On Saturday,
David and John took Leah to the park while Emma and I went into town. We told
the boys we were going to run some errands, but when we left the house our
first stop was a wee tea room in town called Gorgeous. Emma stops there with
her school friends for lunch because they have student specials at lunchtime
and an incredibly efficient system of bringing in a large number of students in
a short period of time. It’s a welcome change from the many stores that either
close during the Madras College lunch hour (even some restaurants!), and those
that have a “No More than 4 Pupils in the Store at One Time” sign taped to the
front window.
Emma
loves their lentil soup, but she has never been upstairs to the tea room
itself, so we made that our first stop for a light lunch. We both had paninis
and tea, and though my melted brie and streaky bacon topped with tomato chutney
was good, the chutney tasted faintly like ketchup to me, so I couldn’t quite
finish mine.
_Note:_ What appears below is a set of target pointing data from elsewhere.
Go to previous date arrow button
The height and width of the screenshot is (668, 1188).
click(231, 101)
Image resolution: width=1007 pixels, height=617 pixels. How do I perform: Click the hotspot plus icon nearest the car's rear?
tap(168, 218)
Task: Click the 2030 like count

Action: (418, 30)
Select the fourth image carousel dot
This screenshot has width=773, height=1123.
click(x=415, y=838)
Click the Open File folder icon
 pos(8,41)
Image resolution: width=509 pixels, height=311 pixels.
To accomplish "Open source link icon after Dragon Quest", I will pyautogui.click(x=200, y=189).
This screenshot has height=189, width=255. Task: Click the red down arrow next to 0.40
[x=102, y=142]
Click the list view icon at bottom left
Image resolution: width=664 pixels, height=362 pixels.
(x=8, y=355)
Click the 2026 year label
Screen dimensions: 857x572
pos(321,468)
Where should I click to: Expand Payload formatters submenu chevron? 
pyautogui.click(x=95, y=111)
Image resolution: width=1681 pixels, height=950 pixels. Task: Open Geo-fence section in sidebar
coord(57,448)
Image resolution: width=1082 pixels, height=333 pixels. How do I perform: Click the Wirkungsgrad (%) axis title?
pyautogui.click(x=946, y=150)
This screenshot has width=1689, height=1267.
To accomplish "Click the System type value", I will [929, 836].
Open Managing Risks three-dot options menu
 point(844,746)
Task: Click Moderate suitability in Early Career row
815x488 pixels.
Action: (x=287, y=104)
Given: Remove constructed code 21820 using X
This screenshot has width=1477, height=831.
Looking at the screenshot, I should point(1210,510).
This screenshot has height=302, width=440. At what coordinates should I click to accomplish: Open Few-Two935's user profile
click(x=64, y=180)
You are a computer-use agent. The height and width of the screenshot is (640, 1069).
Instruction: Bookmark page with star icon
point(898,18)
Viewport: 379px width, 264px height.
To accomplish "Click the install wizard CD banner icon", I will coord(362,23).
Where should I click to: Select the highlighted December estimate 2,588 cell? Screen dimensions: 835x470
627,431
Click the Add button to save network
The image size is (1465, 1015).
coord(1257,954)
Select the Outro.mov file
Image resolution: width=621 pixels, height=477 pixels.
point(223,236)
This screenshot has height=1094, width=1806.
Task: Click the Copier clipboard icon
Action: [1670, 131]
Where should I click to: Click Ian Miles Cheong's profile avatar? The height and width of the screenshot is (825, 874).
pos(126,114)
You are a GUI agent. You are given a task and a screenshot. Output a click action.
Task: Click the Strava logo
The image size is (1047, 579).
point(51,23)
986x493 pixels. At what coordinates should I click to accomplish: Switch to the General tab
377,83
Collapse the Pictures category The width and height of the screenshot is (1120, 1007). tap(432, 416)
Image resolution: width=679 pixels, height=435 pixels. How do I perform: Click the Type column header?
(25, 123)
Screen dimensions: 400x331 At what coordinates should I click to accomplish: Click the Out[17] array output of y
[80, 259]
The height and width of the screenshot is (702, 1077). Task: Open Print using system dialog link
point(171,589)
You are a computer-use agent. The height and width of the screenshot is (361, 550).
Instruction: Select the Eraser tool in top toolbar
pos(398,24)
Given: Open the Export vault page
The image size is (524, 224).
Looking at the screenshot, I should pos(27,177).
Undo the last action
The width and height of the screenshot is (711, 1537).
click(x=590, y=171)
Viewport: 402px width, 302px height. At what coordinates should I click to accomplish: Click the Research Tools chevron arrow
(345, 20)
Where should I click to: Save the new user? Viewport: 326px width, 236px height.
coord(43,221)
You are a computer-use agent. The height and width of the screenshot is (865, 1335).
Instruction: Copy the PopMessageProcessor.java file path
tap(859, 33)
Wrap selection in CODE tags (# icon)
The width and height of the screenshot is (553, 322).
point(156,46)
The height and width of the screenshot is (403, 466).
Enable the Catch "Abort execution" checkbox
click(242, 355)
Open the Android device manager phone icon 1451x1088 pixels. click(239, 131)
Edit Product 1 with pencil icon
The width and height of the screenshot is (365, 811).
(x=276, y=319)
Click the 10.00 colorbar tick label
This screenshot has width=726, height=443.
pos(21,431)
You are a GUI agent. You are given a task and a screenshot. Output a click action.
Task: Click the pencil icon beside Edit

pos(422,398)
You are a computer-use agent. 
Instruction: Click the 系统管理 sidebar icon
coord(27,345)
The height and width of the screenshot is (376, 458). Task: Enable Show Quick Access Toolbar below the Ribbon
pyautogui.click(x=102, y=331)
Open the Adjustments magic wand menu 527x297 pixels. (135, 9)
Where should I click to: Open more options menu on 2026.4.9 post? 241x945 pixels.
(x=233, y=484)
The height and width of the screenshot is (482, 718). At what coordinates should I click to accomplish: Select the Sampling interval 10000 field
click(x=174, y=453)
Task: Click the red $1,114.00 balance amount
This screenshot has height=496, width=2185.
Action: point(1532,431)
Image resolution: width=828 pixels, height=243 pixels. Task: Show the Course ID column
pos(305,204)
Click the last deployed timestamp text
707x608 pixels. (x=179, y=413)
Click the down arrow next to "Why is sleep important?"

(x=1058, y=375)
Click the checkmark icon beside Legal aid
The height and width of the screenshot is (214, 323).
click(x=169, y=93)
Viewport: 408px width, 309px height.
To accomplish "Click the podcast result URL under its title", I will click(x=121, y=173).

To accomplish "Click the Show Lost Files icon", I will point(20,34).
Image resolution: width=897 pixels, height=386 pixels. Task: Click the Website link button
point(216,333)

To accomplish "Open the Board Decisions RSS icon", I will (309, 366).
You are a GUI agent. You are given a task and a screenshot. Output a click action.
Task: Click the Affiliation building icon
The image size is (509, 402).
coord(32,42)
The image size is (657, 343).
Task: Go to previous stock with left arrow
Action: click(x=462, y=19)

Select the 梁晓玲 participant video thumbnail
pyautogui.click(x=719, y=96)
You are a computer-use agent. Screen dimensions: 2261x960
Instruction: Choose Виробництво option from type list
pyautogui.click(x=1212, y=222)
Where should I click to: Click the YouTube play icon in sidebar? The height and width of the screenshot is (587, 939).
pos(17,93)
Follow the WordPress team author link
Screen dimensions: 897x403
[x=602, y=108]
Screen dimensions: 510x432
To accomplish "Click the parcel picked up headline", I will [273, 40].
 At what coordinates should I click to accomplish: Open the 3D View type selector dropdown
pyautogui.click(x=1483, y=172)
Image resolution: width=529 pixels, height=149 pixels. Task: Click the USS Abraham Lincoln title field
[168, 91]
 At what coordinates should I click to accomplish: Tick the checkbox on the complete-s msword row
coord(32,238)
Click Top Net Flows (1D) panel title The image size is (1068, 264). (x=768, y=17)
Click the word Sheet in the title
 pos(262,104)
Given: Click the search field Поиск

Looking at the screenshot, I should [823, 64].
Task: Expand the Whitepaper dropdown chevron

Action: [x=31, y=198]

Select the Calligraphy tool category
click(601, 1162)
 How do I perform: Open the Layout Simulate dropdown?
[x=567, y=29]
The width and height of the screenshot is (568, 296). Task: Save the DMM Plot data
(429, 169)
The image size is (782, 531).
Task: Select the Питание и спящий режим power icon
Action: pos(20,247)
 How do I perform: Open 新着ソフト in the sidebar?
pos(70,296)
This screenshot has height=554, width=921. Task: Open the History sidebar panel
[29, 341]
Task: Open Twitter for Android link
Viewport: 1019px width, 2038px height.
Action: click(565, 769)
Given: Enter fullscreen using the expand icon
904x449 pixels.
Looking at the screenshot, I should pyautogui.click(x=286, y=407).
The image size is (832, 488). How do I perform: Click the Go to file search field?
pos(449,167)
Emma’s was better, and I was glad to give her a chance to have a
lunch out that wasn’t geared towards the toddler set.
On
Sunday after church, we drove 10 miles down the East Neuk coast to the little
village of Kingsbarn. There’s an estate there called Cambo, with a country house
that is used as a B&B and lovely gardens that are a bit of a tourist
attraction in their own right. The estate has been in the Erskine family since
1688 and is still owned by Sir Peter and Lady Catherine Erskine, though the
house on the grounds is actually newer than ours in Hamilton. Each February,
the estate capitalizes on the popularity of the galanthus, or the snowdrop, a
small perennial that grows from a bulb and naturalizes easily, and therefore
creates a white carpet in the woods wherever they are planted. Scots love them
because they appear at just the moment in late winter when everyone here has
had enough of the brown, brown and more brown and are craving a bit of spring
growth at last. There’s even a national Snowdrop Festival here in Scotland each
year, with estates and castles throughout the country planting them en masse
and calling it an event. They aren’t terribly popular in Upstate New York,
probably because they wouldn’t have too much of a visual impact against all the
white snow, but they do work well here.
We
arrived at Cambo and picked up a map of the walled gardens and the woodland
walk, and set off. There’s a trail for kids called the ‘mystical glingbobs and
tootflits’ that we attempted to follow because we thought it would be entertaining
for Leah. I’m not actually sure if we ever did encounter a ‘glingbob’ or a
‘tootflit’ because I’m not quite sure what they are, but we did see some
piglets and a waterfall, and we came upon a few small sculpture-y things along
the path that seemed to be sized for kids, so all in all it was a success. I
loved the walled garden though nothing was in bloom because it had been planted
with grasses and red twig dogwood that provided a contrast against the stone
wall. Clearly, the gardener here knew what she was doing! Through the whole
tour Leah was a trooper, though the path was a bit long for her and she was
clearly running out of steam by the time we neared the car park. We intended to
finish off with a quick look at the sea on the other side of the car park, but
David was carrying her at this point and neither of them were looking too
chipper. We put her in the car and
assumed she would fall asleep on the way home because she had missed her nap.
However, she was desperate to resist falling asleep, and instead spent the
entire ride home insisting repeatedly, “I want chicken! I want chicken!”
Chicken to eat or chicken as a pet? It looks like you are having a great time and it is wonderful to see all the pictures. ( I swear I recognize Leah's snow suit from many years ago.)